Plus psychedelic treatment for veterans gains traction at the Rand Corporation and George W. Bush Institute.
The Rand Corporation, the global policy think tank that’s been around since 1948 and is financed by the U.S. government, various corporations, and universities, released a new report entitled Psychedelics and Veterans’ Mental Health: The Evolving Legal and Policy Landscape in the United States. You can read it in its entirety here: https://www.rand.org/pubs/perspectives/PEA1363-6.html
In early May, the George W. Bush Institute co-hosted a roundtable with The Bob Woodruff Foundation to discuss psychedelics and mental health in the military and veteran community.
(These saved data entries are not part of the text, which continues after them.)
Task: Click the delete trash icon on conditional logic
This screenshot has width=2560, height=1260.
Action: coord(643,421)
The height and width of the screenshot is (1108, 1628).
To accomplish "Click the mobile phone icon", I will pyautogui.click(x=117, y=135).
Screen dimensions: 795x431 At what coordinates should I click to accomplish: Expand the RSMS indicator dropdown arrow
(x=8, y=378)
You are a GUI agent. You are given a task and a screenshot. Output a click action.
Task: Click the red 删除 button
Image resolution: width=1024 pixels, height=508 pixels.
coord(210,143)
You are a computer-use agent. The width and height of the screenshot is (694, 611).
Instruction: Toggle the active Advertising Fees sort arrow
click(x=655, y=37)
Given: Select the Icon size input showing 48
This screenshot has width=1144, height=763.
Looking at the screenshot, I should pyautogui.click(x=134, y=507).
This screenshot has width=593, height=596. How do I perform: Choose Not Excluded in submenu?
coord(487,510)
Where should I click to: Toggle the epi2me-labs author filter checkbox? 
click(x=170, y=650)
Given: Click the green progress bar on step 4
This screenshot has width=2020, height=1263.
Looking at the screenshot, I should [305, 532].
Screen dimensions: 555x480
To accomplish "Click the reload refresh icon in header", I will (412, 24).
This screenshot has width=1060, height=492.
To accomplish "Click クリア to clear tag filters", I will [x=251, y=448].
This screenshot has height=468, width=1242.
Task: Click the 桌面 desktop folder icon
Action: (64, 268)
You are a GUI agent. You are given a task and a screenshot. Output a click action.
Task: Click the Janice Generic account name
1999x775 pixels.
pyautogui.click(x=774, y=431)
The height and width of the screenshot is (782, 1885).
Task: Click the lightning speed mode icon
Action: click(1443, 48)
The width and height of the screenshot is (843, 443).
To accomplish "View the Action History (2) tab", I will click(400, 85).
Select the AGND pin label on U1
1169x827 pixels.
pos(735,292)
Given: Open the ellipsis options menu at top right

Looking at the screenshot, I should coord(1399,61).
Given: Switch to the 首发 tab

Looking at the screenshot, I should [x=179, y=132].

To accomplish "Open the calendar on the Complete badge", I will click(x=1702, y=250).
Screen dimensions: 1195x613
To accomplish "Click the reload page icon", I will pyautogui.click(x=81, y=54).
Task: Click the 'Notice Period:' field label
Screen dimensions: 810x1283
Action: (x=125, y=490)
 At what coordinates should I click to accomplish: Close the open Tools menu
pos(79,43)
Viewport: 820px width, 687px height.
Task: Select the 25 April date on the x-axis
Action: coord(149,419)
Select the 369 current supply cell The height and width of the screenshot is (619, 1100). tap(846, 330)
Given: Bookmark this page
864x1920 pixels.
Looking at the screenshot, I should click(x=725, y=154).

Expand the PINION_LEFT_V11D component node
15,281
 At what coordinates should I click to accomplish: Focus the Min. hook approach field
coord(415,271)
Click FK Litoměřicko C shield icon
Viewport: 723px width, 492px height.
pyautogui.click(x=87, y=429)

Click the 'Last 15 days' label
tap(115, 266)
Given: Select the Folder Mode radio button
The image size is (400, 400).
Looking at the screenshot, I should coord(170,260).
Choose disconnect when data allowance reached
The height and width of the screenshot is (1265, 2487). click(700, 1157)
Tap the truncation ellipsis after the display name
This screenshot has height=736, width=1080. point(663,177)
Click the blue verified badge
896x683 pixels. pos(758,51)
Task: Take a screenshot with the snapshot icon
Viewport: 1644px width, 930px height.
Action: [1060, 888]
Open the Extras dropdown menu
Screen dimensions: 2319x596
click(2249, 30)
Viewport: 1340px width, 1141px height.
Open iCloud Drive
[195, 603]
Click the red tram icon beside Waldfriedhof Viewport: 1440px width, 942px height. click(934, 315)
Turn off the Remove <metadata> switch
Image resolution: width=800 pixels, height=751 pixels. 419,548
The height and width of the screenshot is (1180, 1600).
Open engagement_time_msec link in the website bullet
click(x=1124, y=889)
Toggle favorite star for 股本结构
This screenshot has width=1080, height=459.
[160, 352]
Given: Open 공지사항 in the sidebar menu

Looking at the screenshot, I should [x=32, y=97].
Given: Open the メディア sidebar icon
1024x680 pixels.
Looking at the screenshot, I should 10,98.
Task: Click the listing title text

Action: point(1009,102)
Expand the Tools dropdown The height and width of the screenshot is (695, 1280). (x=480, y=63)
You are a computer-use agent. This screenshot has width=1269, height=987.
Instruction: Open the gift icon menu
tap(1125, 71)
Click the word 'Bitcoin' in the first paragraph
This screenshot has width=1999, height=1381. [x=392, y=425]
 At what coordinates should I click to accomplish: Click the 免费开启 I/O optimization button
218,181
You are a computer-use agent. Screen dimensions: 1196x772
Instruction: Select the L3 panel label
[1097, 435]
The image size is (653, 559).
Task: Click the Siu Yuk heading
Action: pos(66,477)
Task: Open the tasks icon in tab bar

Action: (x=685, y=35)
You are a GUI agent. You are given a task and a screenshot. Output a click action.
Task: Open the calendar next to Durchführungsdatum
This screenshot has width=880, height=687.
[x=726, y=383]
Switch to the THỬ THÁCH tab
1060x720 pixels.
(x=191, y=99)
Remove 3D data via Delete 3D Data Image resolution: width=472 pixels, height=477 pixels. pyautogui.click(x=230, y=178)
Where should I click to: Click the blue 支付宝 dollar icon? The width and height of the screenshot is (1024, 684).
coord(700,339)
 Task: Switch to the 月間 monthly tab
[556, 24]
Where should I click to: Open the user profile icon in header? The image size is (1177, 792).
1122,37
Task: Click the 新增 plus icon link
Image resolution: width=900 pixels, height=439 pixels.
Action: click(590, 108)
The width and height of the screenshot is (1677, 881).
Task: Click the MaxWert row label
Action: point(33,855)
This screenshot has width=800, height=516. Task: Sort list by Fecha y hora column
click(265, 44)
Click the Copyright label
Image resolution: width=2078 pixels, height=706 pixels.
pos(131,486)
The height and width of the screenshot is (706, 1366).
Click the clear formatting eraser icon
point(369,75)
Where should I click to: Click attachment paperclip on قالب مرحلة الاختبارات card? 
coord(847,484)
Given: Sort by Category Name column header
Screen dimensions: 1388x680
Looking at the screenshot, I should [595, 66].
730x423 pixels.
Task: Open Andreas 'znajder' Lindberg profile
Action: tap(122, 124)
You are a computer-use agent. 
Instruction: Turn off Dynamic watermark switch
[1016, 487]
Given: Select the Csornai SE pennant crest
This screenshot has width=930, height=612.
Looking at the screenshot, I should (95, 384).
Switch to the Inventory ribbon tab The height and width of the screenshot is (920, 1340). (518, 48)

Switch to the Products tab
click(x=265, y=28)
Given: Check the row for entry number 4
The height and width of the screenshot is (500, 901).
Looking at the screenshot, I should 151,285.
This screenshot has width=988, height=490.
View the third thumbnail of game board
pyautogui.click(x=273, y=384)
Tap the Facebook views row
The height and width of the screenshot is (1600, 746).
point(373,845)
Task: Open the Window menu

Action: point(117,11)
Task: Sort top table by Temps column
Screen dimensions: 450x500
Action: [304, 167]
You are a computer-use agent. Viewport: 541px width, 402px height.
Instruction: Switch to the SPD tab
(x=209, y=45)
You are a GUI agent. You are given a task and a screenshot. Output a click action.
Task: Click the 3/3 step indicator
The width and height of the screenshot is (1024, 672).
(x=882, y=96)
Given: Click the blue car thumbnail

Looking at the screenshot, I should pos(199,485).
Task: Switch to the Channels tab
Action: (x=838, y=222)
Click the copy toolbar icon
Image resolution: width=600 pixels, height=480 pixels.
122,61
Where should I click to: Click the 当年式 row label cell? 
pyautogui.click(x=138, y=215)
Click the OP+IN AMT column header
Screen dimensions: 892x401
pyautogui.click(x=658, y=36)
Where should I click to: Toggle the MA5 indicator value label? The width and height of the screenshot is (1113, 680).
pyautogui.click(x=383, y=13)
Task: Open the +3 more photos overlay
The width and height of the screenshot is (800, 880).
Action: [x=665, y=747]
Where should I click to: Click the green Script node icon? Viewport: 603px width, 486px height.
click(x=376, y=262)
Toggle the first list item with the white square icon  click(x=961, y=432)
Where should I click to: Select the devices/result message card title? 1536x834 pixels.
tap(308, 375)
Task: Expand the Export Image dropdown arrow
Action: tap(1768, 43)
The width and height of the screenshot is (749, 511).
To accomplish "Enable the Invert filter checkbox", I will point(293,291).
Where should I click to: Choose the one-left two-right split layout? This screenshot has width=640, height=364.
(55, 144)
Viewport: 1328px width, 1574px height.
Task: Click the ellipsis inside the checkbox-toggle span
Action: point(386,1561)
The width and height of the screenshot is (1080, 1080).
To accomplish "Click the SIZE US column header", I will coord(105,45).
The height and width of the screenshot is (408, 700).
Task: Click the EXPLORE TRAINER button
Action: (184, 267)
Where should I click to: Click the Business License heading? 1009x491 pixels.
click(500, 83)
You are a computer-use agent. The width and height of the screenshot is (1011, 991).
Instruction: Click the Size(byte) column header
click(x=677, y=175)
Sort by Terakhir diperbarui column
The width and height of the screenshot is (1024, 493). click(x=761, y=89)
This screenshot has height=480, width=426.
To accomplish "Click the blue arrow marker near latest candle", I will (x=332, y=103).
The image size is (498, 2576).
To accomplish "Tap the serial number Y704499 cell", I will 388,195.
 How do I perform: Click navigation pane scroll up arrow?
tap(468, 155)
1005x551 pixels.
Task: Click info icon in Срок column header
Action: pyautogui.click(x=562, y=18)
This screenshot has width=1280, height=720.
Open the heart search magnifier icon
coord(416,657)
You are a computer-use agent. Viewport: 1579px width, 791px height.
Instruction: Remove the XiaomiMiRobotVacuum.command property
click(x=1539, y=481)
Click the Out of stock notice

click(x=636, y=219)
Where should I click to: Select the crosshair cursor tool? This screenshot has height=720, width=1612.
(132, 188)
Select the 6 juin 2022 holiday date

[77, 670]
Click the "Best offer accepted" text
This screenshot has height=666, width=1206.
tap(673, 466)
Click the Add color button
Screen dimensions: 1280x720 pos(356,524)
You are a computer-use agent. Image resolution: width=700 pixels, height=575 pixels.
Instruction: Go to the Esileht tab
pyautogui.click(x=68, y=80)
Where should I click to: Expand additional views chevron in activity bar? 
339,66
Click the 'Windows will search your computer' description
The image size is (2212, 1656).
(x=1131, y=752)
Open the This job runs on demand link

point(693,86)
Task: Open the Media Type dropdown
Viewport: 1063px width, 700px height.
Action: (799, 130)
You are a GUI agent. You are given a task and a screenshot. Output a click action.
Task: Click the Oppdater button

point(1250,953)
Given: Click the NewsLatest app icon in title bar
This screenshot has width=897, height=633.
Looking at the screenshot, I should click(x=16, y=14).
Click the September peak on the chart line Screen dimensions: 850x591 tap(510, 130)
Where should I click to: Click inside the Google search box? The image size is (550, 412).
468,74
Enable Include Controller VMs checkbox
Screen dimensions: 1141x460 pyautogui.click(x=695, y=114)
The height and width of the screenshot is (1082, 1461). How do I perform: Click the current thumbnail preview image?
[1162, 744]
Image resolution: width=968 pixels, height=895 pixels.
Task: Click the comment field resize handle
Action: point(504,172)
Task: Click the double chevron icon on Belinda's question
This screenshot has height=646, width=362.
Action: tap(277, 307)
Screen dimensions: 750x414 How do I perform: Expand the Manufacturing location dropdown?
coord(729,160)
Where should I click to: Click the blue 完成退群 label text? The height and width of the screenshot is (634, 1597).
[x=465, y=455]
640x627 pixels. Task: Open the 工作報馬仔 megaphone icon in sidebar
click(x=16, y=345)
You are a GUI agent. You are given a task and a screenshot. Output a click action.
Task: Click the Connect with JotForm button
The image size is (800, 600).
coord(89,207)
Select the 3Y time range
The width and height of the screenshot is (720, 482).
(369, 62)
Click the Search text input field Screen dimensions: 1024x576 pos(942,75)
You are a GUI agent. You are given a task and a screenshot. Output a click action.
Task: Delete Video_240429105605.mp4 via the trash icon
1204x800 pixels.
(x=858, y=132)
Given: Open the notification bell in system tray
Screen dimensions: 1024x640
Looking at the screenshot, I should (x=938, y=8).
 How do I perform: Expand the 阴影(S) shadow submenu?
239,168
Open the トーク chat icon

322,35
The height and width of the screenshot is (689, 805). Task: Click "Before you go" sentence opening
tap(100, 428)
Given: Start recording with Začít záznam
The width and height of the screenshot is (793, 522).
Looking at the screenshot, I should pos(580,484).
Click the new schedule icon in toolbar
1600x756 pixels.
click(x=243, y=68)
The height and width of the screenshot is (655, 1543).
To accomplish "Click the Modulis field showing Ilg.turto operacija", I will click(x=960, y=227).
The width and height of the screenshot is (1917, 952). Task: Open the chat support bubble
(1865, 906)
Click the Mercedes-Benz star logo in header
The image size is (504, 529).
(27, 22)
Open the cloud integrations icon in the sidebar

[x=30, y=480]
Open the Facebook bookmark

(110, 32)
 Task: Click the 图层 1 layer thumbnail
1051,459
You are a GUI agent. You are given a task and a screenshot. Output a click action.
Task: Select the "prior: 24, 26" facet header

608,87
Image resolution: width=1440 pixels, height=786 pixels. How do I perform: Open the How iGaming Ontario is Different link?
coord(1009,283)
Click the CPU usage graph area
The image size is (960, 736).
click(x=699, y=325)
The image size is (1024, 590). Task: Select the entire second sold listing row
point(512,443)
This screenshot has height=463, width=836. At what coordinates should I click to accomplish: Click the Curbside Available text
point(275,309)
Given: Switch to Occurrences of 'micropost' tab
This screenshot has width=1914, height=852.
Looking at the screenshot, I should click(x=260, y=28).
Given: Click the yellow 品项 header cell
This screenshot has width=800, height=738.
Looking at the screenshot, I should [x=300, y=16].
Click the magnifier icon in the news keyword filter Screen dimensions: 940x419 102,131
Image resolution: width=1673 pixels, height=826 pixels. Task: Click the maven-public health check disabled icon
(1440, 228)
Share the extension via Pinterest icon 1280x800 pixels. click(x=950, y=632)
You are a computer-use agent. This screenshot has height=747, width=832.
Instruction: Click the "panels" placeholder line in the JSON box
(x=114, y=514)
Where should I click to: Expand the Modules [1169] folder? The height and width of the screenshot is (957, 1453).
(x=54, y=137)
The discussion addressed the necessary preparation for psychedelic-assisted therapy, any concerns regarding clinical implementation, and the equity of care.
A new paper sharing a summary of key discussion points was just published, and you can check it out here: https://www.bushcenter.org/publications/advancing-health-wellbeing-in-the-military-veteran-community
Gilgamesh, one of our favorite portfolio companies, was featured in Business Insider. CEO Jonathon Sporn was interviewed about the company’s next generation of psychedelic medicines. You can read the interview here: https://www.businessinsider.com/psychedelics-startup-gilgamesh-pharmaceuticals-series-b-2022-12
Did you know mushrooms biosynthesize psilocybin from the same thing in turkey that makes you sleepy?
Tryptophan is an essential amino acid commonly blamed for making you feel sleepy after Thanksgiving dinner. That’s not really true. Two servings of turkey contain only about 410 milligrams of tryptophan, and the recommended daily allowance is estimated to be between 250 mg and 425 mg. But even though two servings of turkey may not even be enough to make you drowsy, tryptophan does promote good sleep overall, and a good mood—and it is what Psilocybe mushrooms need to make psilocybin.